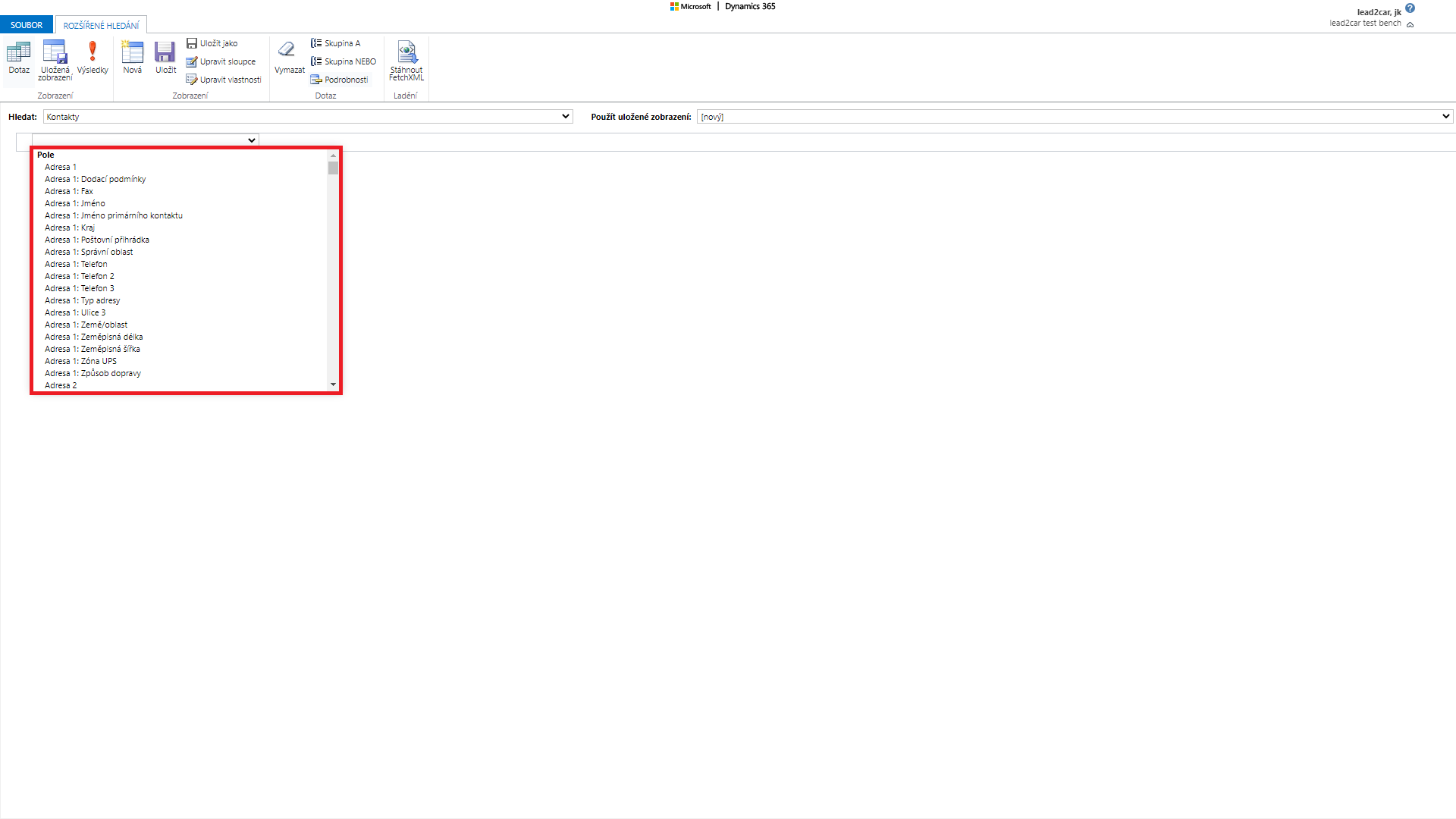This screenshot has height=819, width=1456.
Task: Click Upravit sloupce edit columns
Action: coord(221,61)
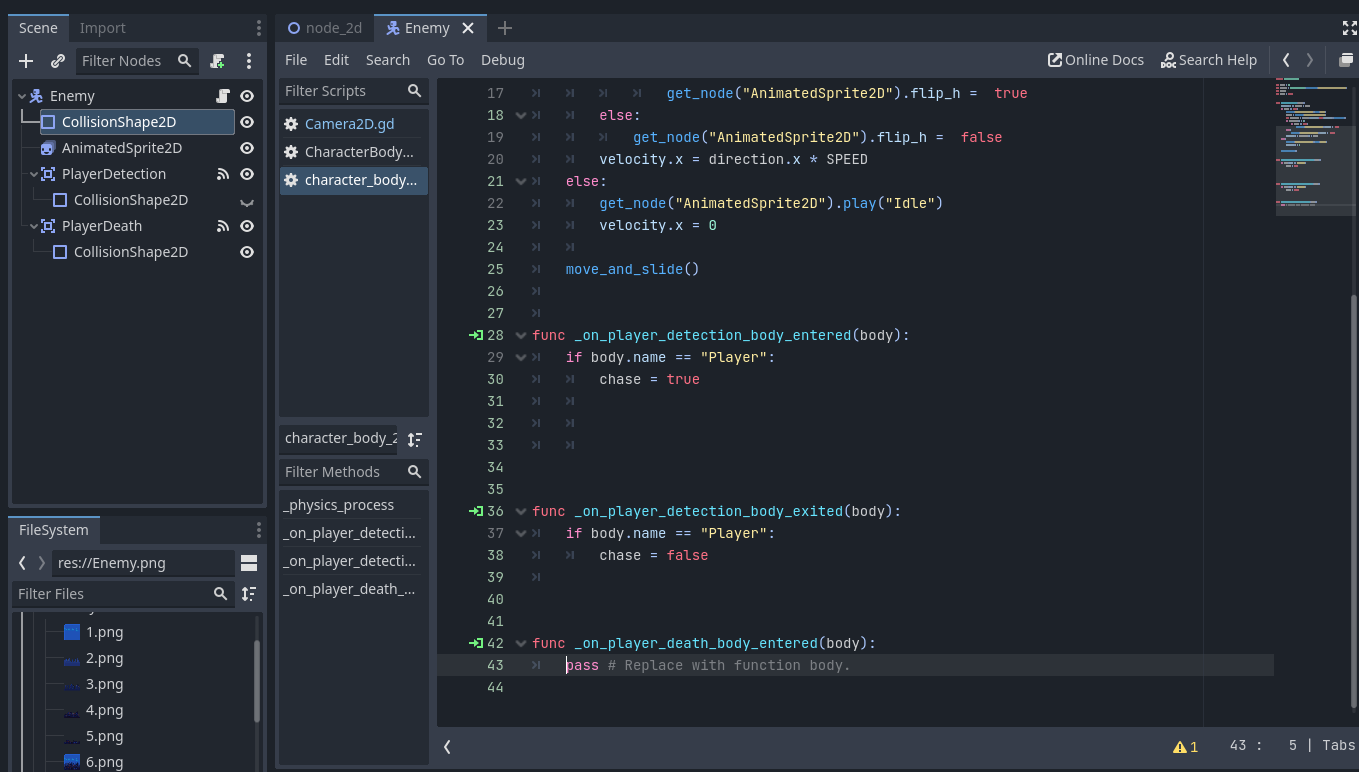
Task: Click the Search Help button
Action: [x=1208, y=60]
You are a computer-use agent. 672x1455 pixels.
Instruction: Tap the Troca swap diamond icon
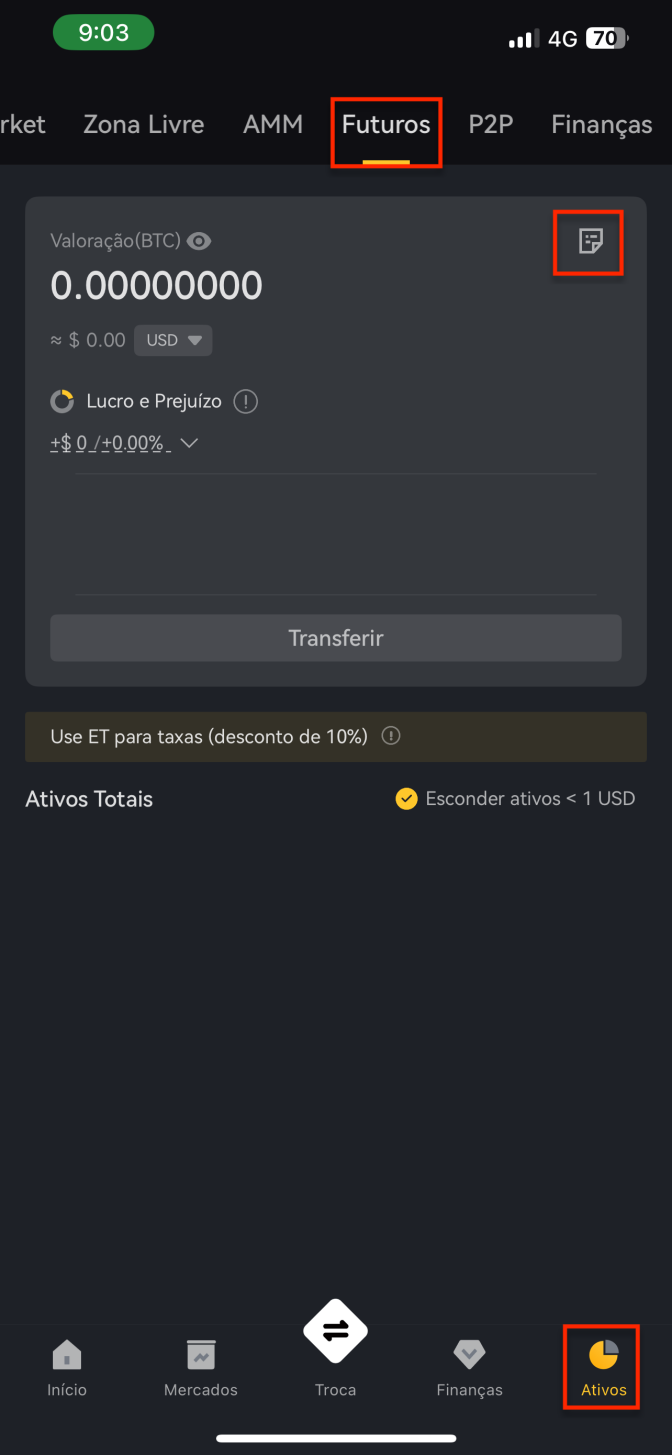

▸ Task to complete
Copy every line of text from the items above word for word, leaving out the pictures.

▸ Problem solution
This screenshot has height=819, width=1456.
Task: Click Upravit sloupce edit columns
Action: coord(221,61)
Task: Click the Search Help button
Action: [x=1208, y=60]
You are a computer-use agent. 672x1455 pixels.
Instruction: Tap the Troca swap diamond icon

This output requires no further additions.